After the zoo, we had a little driving wander and ended up at Brittingham Park along Lake Monona. It's a lovely little park and as the sun was just starting to head toward the horizon, the light was gorgeous for picture taking.

a little windy

Additionally, they have a great swingset...



Our last stop en route home was at Ella's Deli. Now, if you've never been to Ella's before, it's a bit hard to describe. The building is shaped like a carousel (they also have a carousel you can ride outside) and the inside is decorated with every kind of animatronic gadget and colorful bauble you can imagine. And even a few you can't.

ella's deli

The food is alright, but we just went for the ice cream. Our table had a model railroad inside. Electrified. This was the place of dreams when I was a little girl.

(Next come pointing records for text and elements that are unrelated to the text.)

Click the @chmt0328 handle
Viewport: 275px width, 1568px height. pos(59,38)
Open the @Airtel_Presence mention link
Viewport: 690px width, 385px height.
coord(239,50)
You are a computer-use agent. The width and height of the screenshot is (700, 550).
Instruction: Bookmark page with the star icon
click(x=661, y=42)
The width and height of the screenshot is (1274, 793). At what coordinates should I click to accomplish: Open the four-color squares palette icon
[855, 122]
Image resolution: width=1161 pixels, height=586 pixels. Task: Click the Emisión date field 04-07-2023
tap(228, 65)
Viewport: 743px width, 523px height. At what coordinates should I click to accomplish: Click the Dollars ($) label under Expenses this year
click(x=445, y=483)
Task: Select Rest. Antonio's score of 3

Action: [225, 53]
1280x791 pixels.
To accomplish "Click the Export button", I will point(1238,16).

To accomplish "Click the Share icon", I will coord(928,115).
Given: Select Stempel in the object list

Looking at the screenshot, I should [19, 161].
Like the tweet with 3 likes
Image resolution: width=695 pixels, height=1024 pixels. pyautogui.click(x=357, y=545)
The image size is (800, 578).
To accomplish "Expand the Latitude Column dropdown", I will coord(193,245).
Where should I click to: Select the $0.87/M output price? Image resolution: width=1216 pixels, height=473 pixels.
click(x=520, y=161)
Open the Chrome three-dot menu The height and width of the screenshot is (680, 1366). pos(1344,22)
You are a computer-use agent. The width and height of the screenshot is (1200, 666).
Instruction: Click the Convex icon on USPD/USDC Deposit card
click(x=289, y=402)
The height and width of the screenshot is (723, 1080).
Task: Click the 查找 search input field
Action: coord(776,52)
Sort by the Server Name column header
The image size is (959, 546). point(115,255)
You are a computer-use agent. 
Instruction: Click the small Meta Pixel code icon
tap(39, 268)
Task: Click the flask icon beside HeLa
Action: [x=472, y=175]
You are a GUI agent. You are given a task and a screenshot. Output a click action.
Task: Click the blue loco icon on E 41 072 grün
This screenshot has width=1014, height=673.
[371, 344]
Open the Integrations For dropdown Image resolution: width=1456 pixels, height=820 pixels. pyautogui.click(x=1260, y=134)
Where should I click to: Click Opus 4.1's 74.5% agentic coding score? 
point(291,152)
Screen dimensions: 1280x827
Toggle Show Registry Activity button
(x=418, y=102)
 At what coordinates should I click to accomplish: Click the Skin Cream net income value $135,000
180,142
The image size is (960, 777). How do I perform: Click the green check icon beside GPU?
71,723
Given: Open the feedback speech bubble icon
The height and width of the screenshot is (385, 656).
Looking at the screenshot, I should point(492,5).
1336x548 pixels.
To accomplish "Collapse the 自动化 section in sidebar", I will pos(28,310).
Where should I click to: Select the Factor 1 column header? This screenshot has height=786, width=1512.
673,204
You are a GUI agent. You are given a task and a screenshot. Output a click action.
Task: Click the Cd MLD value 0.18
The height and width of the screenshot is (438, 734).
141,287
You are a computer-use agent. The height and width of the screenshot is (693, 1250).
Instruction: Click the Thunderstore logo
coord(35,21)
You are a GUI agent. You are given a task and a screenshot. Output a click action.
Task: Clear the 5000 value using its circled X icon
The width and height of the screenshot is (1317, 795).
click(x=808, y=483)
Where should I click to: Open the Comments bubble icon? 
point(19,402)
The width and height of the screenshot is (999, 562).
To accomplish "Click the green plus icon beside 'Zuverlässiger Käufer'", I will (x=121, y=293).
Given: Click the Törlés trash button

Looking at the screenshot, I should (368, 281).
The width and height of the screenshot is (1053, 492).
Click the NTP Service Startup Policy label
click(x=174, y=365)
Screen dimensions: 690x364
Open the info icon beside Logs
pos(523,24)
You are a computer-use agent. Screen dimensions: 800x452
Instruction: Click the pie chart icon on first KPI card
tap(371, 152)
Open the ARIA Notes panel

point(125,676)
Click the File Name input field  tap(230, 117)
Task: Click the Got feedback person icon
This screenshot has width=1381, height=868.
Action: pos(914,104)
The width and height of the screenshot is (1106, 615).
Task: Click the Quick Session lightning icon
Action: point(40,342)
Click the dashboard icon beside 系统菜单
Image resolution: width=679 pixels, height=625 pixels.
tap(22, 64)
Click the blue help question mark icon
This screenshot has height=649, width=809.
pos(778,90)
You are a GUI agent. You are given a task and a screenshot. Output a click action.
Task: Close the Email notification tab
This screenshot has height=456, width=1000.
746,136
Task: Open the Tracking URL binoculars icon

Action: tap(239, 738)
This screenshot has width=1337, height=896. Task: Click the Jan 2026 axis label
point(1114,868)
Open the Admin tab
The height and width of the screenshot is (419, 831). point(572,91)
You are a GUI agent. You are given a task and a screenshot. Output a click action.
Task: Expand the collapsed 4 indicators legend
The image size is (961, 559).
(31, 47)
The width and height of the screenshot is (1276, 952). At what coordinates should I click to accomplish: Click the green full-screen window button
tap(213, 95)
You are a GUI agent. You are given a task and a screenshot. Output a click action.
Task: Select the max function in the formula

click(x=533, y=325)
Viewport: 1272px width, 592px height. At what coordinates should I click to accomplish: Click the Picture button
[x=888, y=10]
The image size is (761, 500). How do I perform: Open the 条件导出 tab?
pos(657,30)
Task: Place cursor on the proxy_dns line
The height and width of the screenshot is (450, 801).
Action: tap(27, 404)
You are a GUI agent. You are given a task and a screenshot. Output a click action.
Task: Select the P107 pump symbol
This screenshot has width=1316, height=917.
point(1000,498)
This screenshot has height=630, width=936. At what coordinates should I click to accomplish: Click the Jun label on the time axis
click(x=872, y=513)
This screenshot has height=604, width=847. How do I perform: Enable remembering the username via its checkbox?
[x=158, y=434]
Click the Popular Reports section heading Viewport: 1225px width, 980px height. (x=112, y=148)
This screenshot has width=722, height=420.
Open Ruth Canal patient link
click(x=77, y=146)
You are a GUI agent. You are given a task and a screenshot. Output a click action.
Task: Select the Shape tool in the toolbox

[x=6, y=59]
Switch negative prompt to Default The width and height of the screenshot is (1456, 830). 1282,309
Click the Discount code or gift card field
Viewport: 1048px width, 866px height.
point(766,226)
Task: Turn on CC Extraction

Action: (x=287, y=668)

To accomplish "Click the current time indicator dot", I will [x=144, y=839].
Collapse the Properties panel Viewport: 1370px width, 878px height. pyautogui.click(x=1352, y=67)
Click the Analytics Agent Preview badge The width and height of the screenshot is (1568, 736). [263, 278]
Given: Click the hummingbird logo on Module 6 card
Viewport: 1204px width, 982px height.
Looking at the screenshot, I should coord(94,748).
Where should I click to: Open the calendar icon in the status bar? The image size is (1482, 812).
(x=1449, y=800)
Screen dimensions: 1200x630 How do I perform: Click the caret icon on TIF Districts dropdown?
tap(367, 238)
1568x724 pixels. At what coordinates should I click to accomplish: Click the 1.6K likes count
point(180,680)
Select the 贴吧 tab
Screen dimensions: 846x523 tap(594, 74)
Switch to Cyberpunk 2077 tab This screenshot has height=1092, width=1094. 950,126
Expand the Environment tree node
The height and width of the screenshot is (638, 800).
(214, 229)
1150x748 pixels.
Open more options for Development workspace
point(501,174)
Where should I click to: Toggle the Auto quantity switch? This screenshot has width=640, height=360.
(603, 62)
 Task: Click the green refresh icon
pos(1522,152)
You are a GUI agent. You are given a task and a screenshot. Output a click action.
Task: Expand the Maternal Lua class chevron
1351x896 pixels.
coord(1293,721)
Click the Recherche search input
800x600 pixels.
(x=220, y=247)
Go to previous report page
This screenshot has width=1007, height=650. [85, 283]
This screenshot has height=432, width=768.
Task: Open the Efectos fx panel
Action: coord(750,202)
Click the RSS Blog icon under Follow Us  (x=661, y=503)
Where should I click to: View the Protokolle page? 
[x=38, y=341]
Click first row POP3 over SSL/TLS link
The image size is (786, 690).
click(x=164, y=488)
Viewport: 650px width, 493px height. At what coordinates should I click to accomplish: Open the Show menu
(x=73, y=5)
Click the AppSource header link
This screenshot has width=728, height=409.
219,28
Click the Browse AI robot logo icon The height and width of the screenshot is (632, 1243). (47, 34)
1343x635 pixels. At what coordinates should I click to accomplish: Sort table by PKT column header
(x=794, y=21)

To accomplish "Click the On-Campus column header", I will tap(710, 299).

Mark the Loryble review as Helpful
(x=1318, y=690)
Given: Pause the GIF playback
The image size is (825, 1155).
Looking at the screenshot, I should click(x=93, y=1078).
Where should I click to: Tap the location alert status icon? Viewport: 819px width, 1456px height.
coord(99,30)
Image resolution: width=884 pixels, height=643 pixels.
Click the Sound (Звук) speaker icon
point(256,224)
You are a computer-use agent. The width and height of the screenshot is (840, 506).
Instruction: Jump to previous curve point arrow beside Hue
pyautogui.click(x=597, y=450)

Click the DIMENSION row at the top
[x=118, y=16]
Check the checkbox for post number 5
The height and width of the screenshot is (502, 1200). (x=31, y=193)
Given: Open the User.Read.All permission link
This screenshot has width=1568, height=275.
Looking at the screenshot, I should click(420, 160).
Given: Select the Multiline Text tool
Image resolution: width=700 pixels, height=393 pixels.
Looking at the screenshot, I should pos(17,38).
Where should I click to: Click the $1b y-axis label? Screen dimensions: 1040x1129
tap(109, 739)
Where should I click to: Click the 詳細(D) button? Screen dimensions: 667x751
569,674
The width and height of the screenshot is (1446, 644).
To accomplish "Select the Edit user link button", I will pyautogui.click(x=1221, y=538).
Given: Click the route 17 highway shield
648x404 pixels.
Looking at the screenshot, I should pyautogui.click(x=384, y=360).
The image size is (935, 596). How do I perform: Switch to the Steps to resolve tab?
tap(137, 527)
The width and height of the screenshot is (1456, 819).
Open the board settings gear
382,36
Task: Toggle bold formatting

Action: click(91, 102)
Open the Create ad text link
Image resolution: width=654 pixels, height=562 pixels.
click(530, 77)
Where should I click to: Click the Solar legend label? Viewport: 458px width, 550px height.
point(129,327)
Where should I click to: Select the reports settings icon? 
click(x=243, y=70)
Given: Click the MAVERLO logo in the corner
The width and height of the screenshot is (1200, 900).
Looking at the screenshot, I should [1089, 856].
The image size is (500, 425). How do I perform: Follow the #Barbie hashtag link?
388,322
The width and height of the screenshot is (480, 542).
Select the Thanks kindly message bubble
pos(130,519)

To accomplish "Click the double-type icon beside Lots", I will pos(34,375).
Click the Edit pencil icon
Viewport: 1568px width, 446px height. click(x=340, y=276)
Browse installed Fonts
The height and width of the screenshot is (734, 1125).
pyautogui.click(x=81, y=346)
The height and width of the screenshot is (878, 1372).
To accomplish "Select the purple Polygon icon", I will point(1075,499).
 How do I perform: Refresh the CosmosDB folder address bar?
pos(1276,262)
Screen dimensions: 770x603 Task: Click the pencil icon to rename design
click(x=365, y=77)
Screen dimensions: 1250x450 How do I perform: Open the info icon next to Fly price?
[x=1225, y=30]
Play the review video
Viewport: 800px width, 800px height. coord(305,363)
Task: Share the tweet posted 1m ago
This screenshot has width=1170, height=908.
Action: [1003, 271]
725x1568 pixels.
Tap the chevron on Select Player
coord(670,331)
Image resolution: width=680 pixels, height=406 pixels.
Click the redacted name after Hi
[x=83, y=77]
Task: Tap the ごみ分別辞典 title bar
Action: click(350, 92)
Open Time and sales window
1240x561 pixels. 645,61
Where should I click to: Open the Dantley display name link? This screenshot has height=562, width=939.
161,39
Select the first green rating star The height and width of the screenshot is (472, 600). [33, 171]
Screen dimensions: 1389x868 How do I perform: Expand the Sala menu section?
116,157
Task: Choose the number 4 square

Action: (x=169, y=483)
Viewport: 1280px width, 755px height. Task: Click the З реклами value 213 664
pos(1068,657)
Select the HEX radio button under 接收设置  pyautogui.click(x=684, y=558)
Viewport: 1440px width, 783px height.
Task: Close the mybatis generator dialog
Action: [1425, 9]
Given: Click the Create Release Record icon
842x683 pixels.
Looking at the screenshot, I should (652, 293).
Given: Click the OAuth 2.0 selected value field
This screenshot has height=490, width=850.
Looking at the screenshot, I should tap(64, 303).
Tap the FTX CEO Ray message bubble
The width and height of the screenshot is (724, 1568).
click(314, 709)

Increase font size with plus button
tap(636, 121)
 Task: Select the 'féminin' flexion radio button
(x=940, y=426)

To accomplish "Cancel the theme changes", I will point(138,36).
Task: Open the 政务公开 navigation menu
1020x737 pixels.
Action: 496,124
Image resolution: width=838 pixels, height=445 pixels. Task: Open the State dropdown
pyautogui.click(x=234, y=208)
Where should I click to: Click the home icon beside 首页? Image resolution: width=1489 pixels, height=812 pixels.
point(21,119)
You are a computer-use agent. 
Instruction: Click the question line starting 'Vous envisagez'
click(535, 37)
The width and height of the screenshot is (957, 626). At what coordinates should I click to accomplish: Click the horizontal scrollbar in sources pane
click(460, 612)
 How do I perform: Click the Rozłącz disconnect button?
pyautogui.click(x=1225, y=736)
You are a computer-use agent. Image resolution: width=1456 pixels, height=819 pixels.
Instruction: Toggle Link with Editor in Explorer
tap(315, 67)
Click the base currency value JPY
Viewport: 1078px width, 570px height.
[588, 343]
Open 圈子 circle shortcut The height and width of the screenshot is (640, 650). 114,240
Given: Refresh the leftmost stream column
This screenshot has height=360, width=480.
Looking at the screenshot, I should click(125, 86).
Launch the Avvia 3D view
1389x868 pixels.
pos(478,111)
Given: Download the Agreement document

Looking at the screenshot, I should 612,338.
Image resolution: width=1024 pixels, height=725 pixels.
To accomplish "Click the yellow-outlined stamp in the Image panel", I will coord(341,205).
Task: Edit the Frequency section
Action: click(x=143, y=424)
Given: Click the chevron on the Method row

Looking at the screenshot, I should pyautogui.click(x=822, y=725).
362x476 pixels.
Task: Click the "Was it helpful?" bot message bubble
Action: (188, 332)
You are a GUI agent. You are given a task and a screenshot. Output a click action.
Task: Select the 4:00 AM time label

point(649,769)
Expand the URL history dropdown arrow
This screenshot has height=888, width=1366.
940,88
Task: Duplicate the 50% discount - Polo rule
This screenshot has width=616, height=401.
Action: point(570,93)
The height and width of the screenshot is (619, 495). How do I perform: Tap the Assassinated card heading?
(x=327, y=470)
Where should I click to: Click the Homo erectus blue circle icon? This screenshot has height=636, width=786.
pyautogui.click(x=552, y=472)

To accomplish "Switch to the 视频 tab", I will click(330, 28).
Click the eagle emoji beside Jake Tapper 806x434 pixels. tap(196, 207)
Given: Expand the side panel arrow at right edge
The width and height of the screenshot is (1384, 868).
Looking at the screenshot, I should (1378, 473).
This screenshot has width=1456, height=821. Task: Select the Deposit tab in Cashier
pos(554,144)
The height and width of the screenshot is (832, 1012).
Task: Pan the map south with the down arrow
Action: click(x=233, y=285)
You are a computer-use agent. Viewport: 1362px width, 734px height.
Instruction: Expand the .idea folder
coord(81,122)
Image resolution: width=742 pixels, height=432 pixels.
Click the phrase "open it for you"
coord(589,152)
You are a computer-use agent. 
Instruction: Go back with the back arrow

And it's still pretty awesome these days.

ice cream noms!

Wednesday, August 24, 2011

American Adventures: Part 2

Part 2: Washington Island, Door County, WI

I've been going to Washington Island since I was an infant. A visit by my parents when I was a few months old inspired them to buy some property. We camped for years and then, about 18 years ago or so, they had 2 former motel a-frames moved to the land. Slowly, slowly, the buildings have been remodeled. Joined, shag carpet ripped out, kitchen added (they were just bedrooms + bathrooms), etc. The cabin is definitely still a work-in-progress. And far less than perfect. But still one of my favorite places in the world. No tv. No internet. Cell service if your lucky. There's a little radio and a landline (installed only after my uncle fell off the roof and broke his leg about 15 years ago). While I was there with The Scot we played a lot of Scrabble.

the cabin

To get to the island, you have to take a ferry. The ride takes about 30 minutes. We lucked out as it was a gorgeous, sunny day. Little wind. No big waves. It was a perfect ride. I hadn't been up in 2 years (since, sadly, I didn't get to visit the US last summer) and it was really like coming home. This is the place I spent much of my summertime growing up. Between trips in the family motorhome across the US and Canada, weeks spent at my grandparents', and the island, my childhood summers were always full and fun. It meant a lot to bring The Scot to this place. To me, it's a bit full of magic.

testing the waters

We visited Schoolhouse Beach, along the Northern shores, for a swim in the clear Lake Michigan waters. I don't think I've gone swimming there since high school! Such fun! It was a bit brisk, but still lovely. Iris came along, too. She looked every bit the beach babe! ;)

iris dips her toes in

A climb up a tall staircase and another winding up a lookout tower, and we were treated to the beautiful "mountain tower" views of not only Washington Island, but looking further to Rock Island and beautiful Lake Michigan.

the mountain tower

fortuna doesn't mind the height

I had a great time taking photos, and the boy had fun taking photos of me taking photos!

{in progress}

Of the many beautiful places, we also visited the Norwegian stavkirke. This lovely little chapel was created by local craftspeople and is owned by the Lutheran church. I've seen it from it's beginnings and as it's developed into a finished building with gorgeous gardens. I always find a sense of calm there.


fortuna and the kirk

We only stayed a couple short days on Washington Island, but it meant so much to include this visit as a part of our larger vacation. It's as much home to me as my parents' house is. I already can't wait til my next chance to visit.